Segment Open

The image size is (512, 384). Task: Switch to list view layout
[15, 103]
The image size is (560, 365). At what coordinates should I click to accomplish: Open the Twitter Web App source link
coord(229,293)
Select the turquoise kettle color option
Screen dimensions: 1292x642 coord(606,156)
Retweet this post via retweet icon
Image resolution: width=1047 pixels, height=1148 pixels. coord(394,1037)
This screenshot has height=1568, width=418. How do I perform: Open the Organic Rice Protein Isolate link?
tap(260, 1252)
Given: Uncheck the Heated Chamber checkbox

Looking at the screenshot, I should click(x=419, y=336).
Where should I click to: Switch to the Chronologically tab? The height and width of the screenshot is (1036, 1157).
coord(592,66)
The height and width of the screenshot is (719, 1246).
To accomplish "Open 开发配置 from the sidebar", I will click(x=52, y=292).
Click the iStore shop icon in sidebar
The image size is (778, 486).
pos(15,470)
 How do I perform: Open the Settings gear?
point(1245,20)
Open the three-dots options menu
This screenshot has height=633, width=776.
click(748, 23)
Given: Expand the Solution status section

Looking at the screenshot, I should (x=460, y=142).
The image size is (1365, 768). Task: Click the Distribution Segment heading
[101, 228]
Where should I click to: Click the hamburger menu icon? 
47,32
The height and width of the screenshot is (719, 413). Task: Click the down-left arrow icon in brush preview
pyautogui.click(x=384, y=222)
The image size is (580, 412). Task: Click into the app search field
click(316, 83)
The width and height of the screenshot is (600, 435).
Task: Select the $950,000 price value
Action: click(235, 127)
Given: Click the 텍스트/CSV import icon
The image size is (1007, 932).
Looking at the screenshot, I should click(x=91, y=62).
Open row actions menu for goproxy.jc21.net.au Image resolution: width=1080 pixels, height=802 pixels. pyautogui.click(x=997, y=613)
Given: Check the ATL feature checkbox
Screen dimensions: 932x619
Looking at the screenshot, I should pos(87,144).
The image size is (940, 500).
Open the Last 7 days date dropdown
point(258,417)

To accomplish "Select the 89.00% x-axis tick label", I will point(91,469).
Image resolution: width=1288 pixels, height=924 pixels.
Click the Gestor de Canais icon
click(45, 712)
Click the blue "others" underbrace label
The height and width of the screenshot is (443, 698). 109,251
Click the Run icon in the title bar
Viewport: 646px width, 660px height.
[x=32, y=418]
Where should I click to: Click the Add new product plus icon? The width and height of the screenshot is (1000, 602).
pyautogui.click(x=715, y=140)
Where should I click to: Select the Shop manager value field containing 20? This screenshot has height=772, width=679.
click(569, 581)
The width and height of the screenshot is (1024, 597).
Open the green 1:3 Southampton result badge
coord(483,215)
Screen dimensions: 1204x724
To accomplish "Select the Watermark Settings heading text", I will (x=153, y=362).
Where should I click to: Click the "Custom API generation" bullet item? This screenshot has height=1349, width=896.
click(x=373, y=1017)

Segment Closed

→ **WORK TO COMPLETE**
Go through the listing above and set down each line exactly as it stands.

→ **SOLVED EXERCISE**
The image size is (512, 384). Task: Switch to list view layout
[15, 103]
The image size is (560, 365). At what coordinates should I click to accomplish: Open the Twitter Web App source link
coord(229,293)
Select the turquoise kettle color option
Screen dimensions: 1292x642 coord(606,156)
Retweet this post via retweet icon
Image resolution: width=1047 pixels, height=1148 pixels. coord(394,1037)
This screenshot has height=1568, width=418. How do I perform: Open the Organic Rice Protein Isolate link?
tap(260, 1252)
Given: Uncheck the Heated Chamber checkbox

Looking at the screenshot, I should click(x=419, y=336).
Where should I click to: Switch to the Chronologically tab? The height and width of the screenshot is (1036, 1157).
coord(592,66)
The height and width of the screenshot is (719, 1246).
To accomplish "Open 开发配置 from the sidebar", I will click(x=52, y=292).
Click the iStore shop icon in sidebar
The image size is (778, 486).
pos(15,470)
 How do I perform: Open the Settings gear?
point(1245,20)
Open the three-dots options menu
This screenshot has height=633, width=776.
click(748, 23)
Given: Expand the Solution status section

Looking at the screenshot, I should (x=460, y=142).
The image size is (1365, 768). Task: Click the Distribution Segment heading
[101, 228]
Where should I click to: Click the hamburger menu icon? 
47,32
The height and width of the screenshot is (719, 413). Task: Click the down-left arrow icon in brush preview
pyautogui.click(x=384, y=222)
The image size is (580, 412). Task: Click into the app search field
click(316, 83)
The width and height of the screenshot is (600, 435).
Task: Select the $950,000 price value
Action: click(235, 127)
Given: Click the 텍스트/CSV import icon
The image size is (1007, 932).
Looking at the screenshot, I should click(x=91, y=62).
Open row actions menu for goproxy.jc21.net.au Image resolution: width=1080 pixels, height=802 pixels. pyautogui.click(x=997, y=613)
Given: Check the ATL feature checkbox
Screen dimensions: 932x619
Looking at the screenshot, I should pos(87,144).
The image size is (940, 500).
Open the Last 7 days date dropdown
point(258,417)

To accomplish "Select the 89.00% x-axis tick label", I will point(91,469).
Image resolution: width=1288 pixels, height=924 pixels.
Click the Gestor de Canais icon
click(45, 712)
Click the blue "others" underbrace label
The height and width of the screenshot is (443, 698). 109,251
Click the Run icon in the title bar
Viewport: 646px width, 660px height.
[x=32, y=418]
Where should I click to: Click the Add new product plus icon? The width and height of the screenshot is (1000, 602).
pyautogui.click(x=715, y=140)
Where should I click to: Select the Shop manager value field containing 20? This screenshot has height=772, width=679.
click(569, 581)
The width and height of the screenshot is (1024, 597).
Open the green 1:3 Southampton result badge
coord(483,215)
Screen dimensions: 1204x724
To accomplish "Select the Watermark Settings heading text", I will (x=153, y=362).
Where should I click to: Click the "Custom API generation" bullet item? This screenshot has height=1349, width=896.
click(x=373, y=1017)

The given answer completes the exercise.